Enquanto andava por uma rua em particular da cidade, me lembrei da primeira vez que trilhei aquele caminho. Ainda não sabia aonde ele me levaria, mas queria descobrir. Queria conhecer aquela cidade e suas curvas, porque não via a hora de que tudo deixasse de ser novo e assustador para se tornar, enfim, familiar. E então passei por um ponto de ônibus, que serviu de cenário para um primeiro beijo de um quarto encontro com uma garota com quem eu esperava ter um novo relacionamento. E não tão distante ali, passei por um bar onde havia tido outro encontro com outra garota, com quem também compartilhei beijos e outras expectativas. Ao chegar à avenida principal, próxima da minha casa, me lembrei do fim de outro encontro, e de que foi em um momento daquele percurso em que outra garota tomou a minha mão na dela, insinuando que havia gostado da companhia que encontrou e, quem sabe, eu entendesse que ela queria que eu continuasse por perto.

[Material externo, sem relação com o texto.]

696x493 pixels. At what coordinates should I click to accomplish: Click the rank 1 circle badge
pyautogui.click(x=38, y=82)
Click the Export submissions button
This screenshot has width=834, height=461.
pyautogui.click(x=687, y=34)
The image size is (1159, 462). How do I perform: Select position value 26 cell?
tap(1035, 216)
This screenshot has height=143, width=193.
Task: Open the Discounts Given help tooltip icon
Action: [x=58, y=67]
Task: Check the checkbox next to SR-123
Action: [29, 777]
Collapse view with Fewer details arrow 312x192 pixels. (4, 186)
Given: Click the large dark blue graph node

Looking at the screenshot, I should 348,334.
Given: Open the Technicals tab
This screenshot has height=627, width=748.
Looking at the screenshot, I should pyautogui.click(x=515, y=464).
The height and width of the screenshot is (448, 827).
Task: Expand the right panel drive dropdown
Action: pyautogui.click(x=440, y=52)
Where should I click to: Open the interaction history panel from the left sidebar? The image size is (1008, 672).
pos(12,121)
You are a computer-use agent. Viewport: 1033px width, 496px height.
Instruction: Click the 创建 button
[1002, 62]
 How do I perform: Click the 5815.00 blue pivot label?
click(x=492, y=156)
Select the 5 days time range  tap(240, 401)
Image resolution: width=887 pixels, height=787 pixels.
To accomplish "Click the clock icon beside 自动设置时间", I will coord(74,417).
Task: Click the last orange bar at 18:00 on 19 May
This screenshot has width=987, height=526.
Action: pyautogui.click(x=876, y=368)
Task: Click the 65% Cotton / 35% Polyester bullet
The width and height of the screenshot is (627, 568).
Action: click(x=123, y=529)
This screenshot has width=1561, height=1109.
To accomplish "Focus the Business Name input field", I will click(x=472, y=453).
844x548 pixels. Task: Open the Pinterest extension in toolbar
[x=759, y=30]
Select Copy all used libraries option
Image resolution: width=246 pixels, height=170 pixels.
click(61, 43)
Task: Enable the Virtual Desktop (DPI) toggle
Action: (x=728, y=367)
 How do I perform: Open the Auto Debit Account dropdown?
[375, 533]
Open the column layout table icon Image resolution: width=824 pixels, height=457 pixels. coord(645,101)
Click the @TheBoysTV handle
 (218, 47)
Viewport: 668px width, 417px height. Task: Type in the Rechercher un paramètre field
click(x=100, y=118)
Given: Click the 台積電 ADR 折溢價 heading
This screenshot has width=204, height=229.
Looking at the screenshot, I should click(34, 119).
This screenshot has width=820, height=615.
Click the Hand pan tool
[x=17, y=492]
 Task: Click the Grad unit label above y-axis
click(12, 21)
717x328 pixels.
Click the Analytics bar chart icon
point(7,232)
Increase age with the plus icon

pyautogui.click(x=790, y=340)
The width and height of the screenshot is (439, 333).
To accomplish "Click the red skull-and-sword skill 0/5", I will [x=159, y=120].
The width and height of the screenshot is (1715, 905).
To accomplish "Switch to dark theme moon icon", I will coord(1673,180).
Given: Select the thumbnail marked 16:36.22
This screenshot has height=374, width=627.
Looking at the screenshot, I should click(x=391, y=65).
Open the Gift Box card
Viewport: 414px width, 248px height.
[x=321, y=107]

Pois eu não entendi. E aquela foi a última vez que eu a vi. E as outras eventualmente também tomaram outros rumos para si. Talvez porque encontraram companhias mais atraentes. Ou talvez porque andávamos em ritmos diferentes, e com o passar do tempo eu não senti mais vontade de tentar acompanhá-las. Ou não permiti que elas me acompanhassem. Fosse o que fosse, aquele foi um caminho que percorri sozinho naquela noite. Assim como naquele outro dia em que pensei sobre isto, e muitos outros desde então. E naquela noite eu percebi que entre encontros e desencontros, Foz do Iguaçu já não é mais novidade para mim. Mas passou a me assustar com o quão terrivelmente familiar esta se tornou, em comparação com meus antigos lares em outras cidades, e os fantasmas que pensei ter deixado para trás.
A cidade já possuía uma história minha. Currículos que distribuí por aí. Encontros que tive. Caminhos que procurei percorrer simplesmente para aprender aonde levam. Tudo reconhecido, desbravado, e manchado de alguma maneira. Assombrado por sombras daqueles primeiros dias que não voltam mais, e primeiros momentos que já não despertam mais tanto interesse. Um padrão bastante familiar com o modo que tratei minha filial – Cascavel – e minha matriz – Londrina. E o que eu fiz quando estas pareciam não ter mais nada de novo para me apresentar? A mesma coisa que faço quando o suspense dos encontros se dissipa no ar do primeiro beijo, primeiro toque, primeiro apelido carinhoso... Eu faço as malas e sigo em frente.
Talvez Foz do Iguaçu não esteja tão assombrada quanto eu penso. Talvez a verdadeira maldição esteja em mim. A maldição de perder o interesse nas coisas e nas pessoas depois que a novidade se perde na intimidade. E só existe uma maneira de exorcizar esta sensação: eu preciso reaprender a deixar que alguém me traga de volta à vida, antes que eu me torne cada vez mais monótono, insosso e chato. Recluso de uma cidade que já não parece me cativar tanto quanto aqueles primeiros dias, que eu mesmo costumava odiar e rezar para que passassem logo. A maldição que reside em mim é a contradição.
Meus fantasmas são produtos de relacionamentos imaginários. De uma vida de andar de mãos dadas no shopping que poderia ter sido e não foi. A solução? Amor real. Vida de verdade.